START Provided entries

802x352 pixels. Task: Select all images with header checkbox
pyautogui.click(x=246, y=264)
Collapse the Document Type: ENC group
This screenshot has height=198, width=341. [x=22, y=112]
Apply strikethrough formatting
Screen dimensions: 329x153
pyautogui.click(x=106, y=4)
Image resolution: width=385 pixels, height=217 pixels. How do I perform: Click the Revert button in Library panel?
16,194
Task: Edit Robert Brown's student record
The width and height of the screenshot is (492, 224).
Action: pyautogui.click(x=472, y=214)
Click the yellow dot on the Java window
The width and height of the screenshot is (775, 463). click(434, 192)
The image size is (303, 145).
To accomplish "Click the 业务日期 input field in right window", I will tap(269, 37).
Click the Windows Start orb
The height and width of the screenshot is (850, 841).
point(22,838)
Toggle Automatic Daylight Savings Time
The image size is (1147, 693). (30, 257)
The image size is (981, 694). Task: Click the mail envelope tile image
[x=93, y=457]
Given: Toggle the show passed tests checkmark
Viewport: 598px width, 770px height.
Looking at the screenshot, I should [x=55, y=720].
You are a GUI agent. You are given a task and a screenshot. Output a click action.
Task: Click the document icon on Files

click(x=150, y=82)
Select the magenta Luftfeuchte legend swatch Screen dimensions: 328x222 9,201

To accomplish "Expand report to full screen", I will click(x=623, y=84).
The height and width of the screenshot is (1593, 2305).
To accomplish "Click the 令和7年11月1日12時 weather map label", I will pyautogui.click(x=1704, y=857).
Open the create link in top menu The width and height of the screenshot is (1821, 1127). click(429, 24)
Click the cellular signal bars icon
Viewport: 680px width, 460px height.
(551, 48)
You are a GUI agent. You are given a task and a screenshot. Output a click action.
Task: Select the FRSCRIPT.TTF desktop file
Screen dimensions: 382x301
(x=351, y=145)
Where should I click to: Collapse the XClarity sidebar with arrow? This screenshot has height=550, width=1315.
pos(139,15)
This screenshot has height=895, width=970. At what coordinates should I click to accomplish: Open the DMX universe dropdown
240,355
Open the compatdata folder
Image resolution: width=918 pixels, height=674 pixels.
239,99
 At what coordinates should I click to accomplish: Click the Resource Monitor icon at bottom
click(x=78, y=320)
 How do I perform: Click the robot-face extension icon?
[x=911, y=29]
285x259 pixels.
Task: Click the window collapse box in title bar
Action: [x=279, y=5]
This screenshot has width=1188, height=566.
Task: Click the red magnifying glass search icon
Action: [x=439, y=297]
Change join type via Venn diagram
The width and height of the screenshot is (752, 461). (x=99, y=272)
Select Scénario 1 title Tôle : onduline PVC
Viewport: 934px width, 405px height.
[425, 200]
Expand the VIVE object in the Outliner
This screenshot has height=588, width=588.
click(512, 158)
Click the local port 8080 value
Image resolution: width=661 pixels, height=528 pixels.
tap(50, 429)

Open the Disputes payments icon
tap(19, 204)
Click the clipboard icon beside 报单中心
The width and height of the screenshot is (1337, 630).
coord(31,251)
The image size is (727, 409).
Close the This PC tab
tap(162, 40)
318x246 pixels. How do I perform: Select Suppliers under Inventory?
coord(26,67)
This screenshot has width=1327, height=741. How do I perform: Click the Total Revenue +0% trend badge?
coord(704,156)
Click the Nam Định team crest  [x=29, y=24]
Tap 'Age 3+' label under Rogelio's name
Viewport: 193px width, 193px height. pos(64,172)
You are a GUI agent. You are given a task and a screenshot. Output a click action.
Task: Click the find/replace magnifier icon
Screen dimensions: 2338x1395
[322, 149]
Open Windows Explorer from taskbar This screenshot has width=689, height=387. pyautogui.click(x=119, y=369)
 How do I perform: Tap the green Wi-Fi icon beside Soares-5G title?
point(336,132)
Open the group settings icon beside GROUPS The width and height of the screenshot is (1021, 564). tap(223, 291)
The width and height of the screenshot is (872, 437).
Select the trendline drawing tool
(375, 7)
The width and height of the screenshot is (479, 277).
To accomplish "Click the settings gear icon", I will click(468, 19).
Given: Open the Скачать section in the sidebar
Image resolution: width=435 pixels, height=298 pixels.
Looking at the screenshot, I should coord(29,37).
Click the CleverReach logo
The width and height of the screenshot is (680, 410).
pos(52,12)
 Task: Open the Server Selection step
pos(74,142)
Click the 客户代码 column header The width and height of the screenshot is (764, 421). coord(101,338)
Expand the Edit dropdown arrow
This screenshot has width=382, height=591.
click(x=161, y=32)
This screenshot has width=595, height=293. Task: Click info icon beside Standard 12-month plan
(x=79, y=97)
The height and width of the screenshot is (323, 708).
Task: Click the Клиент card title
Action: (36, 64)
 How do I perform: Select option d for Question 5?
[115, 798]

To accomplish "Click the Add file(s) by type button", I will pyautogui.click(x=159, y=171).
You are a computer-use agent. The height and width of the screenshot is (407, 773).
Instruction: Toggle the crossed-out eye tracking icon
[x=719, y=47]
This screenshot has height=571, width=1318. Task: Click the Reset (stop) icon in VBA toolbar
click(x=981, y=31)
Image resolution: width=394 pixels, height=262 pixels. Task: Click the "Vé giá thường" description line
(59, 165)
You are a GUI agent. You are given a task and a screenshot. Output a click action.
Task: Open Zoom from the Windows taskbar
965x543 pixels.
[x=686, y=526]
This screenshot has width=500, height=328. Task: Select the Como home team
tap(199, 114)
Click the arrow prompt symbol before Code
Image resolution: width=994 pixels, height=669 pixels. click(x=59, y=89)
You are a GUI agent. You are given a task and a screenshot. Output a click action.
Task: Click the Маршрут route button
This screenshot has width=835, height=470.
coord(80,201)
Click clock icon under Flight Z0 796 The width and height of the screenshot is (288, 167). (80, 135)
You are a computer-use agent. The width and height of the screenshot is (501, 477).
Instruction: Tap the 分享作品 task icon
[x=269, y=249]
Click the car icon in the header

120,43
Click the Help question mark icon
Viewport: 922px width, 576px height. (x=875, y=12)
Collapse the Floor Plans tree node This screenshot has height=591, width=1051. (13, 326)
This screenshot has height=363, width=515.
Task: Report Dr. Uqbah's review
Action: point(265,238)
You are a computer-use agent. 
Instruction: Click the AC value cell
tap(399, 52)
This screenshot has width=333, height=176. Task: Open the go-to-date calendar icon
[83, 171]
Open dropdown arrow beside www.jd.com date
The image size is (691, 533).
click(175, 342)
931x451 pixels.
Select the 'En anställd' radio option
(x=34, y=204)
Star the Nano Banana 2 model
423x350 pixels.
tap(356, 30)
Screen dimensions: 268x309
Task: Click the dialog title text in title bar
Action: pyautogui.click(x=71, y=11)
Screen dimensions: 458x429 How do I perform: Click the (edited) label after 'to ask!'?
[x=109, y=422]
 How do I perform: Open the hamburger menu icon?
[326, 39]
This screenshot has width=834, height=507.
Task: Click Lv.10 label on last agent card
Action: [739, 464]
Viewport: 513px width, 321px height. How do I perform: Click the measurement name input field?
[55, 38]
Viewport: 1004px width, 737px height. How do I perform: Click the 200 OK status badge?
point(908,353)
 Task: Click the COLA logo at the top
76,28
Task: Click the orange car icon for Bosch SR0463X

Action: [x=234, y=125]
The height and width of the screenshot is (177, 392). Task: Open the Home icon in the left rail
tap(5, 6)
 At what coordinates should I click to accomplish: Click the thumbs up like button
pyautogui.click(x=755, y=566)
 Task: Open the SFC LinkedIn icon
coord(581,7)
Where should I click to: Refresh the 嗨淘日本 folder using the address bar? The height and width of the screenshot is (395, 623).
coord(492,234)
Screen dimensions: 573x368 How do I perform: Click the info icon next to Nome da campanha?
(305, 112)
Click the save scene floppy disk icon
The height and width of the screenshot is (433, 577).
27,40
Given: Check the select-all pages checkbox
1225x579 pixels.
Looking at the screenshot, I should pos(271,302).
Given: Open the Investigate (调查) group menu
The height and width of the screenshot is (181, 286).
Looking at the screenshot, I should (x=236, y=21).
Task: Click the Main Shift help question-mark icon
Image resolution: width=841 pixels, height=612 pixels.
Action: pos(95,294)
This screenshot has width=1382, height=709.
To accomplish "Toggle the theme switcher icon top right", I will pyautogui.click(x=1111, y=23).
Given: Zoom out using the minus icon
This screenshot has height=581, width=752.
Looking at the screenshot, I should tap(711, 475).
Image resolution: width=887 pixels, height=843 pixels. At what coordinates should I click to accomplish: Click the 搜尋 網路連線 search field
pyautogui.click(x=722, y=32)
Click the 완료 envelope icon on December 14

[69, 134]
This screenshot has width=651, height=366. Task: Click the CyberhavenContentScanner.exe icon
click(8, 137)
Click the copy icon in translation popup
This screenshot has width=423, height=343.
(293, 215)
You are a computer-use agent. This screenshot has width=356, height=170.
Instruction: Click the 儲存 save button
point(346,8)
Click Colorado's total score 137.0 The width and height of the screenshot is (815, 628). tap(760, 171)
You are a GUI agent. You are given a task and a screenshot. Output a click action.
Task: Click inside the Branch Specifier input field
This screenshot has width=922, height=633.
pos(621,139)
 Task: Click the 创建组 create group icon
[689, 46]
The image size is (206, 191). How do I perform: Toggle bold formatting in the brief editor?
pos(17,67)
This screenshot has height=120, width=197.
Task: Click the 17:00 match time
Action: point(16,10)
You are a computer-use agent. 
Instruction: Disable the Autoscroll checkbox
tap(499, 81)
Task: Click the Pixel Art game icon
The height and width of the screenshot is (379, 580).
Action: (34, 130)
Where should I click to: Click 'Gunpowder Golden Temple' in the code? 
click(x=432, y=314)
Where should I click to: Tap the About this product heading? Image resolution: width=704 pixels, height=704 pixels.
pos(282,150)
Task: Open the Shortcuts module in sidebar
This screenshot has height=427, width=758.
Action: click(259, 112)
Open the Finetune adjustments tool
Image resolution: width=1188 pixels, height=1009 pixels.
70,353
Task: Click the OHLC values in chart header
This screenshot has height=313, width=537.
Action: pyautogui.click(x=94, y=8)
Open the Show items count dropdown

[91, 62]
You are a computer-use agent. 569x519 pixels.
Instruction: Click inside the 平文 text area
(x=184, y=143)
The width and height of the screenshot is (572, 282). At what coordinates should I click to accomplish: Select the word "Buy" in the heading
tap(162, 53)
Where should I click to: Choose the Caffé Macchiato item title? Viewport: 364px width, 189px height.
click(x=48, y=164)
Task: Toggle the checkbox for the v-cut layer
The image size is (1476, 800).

END Provided entries

### Exercise description
Format everything from the line containing "Click the clipboard icon beside 报单中心" down to the line containing "Action: (36, 64)" as a JSON list of strings, one string per line, leaving out blank lines.

### Task response
[
  "Click the clipboard icon beside 报单中心",
  "The width and height of the screenshot is (1337, 630).",
  "coord(31,251)",
  "The image size is (727, 409).",
  "Close the This PC tab",
  "tap(162, 40)",
  "318x246 pixels. How do I perform: Select Suppliers under Inventory?",
  "coord(26,67)",
  "This screenshot has width=1327, height=741. How do I perform: Click the Total Revenue +0% trend badge?",
  "coord(704,156)",
  "Click the Nam Định team crest  [x=29, y=24]",
  "Tap 'Age 3+' label under Rogelio's name",
  "Viewport: 193px width, 193px height. pos(64,172)",
  "You are a GUI agent. You are given a task and a screenshot. Output a click action.",
  "Task: Click the find/replace magnifier icon",
  "Screen dimensions: 2338x1395",
  "[322, 149]",
  "Open Windows Explorer from taskbar This screenshot has width=689, height=387. pyautogui.click(x=119, y=369)",
  " How do I perform: Tap the green Wi-Fi icon beside Soares-5G title?",
  "point(336,132)",
  "Open the group settings icon beside GROUPS The width and height of the screenshot is (1021, 564). tap(223, 291)",
  "The width and height of the screenshot is (872, 437).",
  "Select the trendline drawing tool",
  "(375, 7)",
  "The width and height of the screenshot is (479, 277).",
  "To accomplish \"Click the settings gear icon\", I will click(468, 19).",
  "Given: Open the Скачать section in the sidebar",
  "Image resolution: width=435 pixels, height=298 pixels.",
  "Looking at the screenshot, I should coord(29,37).",
  "Click the CleverReach logo",
  "The width and height of the screenshot is (680, 410).",
  "pos(52,12)",
  " Task: Open the Server Selection step",
  "pos(74,142)",
  "Click the 客户代码 column header The width and height of the screenshot is (764, 421). coord(101,338)",
  "Expand the Edit dropdown arrow",
  "This screenshot has width=382, height=591.",
  "click(x=161, y=32)",
  "This screenshot has width=595, height=293. Task: Click info icon beside Standard 12-month plan",
  "(x=79, y=97)",
  "The height and width of the screenshot is (323, 708).",
  "Task: Click the Клиент card title",
  "Action: (36, 64)"
]